The Reverend Brother Brigant Cassian OBE, FSC (born 1889, Brittany, France – 31 October 1957, Hong Kong) was the priest and education worker in Hong Kong.

He was born in Finistère, Brittany, France in 1889. He was educated in Likes College of the Brothers at Quimper, following by the Junior Novitiate of the Brothers at Nantes in 1900 and completed his senior Novitiate and Scholasticate at Vauxbelets, Quernesey by 1907.

He started his missionary career by going to Singapore and started teaching there in 1908. During the First World War he served in the Infantry at Salonika, Sofia, and Verdun. He was rewarded the Médaille militaire for the military service. After the war he returned to his teaching post in Singapore.

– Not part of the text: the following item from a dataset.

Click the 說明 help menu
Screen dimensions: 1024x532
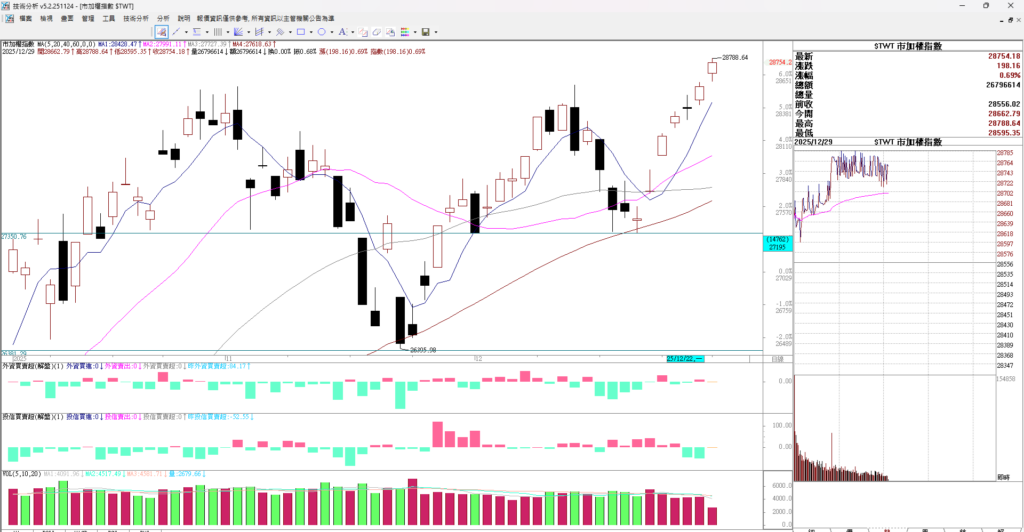point(184,18)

Brother Cassian joined the staff of St. Joseph's College, Hong Kong in 1921. For then he had taught for 11 years until in 1932 he was transferred to the newly opened La Salle College and became the second Principal of the College .

Brother Cassian also participated actively in the public service in Hong Kong. He founded the Hong Kong Teachers' Association and became the President for three years. He was also the co-founder of the Hong Kong Schools Musical Association. In 1954, he helped founding a political organisation Hong Kong Civic Association and became the Chairman of the Association. He also helped founding the United Nations Association of Hong Kong, which later became the political group striving for self-government of Hong Kong.

He died in 1957 of stomach hemorrhage and graved at the St Michael's Catholic Cemetery in Happy Valley, Hong Kong.

In recognition of his service to the public he was honoured by many decorations notably the Order of the British Empire and the Légion d'honneur.